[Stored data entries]
[Start of section]

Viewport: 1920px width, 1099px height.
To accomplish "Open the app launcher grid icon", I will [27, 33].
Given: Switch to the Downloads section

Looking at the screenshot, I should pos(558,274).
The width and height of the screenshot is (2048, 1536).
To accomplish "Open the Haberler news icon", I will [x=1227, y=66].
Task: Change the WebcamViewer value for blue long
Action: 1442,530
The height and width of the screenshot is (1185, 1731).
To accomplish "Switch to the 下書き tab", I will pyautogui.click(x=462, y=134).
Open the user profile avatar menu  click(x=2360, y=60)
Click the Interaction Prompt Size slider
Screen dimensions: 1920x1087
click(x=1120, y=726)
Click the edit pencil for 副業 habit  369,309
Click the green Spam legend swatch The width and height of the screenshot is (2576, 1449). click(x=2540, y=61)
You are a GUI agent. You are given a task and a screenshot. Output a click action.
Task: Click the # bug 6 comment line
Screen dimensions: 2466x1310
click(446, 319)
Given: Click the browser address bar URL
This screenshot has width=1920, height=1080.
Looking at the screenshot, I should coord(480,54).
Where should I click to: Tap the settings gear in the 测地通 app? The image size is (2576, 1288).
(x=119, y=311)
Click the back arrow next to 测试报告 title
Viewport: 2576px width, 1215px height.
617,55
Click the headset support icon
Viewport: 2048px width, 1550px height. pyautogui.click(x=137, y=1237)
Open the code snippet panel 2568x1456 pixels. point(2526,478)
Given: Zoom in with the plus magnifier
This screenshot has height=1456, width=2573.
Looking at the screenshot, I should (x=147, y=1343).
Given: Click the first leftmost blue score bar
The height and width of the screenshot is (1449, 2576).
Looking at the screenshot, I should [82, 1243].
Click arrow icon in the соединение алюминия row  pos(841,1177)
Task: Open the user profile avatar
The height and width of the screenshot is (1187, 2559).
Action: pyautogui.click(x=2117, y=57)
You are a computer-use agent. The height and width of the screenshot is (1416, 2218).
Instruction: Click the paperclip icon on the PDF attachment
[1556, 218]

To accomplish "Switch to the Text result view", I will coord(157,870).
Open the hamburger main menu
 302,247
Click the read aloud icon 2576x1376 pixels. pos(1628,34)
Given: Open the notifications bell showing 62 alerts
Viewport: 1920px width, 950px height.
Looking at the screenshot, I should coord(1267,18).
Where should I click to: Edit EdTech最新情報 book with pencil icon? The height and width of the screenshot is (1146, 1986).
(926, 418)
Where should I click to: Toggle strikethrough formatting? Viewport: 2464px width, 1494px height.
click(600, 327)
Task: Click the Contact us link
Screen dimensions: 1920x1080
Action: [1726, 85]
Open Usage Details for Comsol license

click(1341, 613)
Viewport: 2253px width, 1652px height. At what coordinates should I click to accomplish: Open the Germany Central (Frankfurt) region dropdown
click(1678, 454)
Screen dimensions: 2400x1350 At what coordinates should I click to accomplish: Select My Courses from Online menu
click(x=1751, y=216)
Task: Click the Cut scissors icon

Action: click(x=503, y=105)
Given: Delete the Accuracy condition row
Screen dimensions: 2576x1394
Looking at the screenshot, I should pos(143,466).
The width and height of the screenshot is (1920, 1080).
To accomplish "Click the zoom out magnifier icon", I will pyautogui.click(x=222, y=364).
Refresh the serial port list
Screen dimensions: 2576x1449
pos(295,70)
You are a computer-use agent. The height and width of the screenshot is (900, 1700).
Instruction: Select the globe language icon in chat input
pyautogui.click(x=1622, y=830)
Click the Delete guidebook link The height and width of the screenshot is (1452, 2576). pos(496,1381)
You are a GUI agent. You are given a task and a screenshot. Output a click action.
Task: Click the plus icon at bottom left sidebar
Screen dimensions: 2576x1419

[End of section]

▸ PROBLEM REQUIREMENTS:
Show each line of the data that contains the string "pixels".

▸ EXERCISE ANSWER:
Open the code snippet panel 2568x1456 pixels. point(2526,478)
Click the read aloud icon 2576x1376 pixels. pos(1628,34)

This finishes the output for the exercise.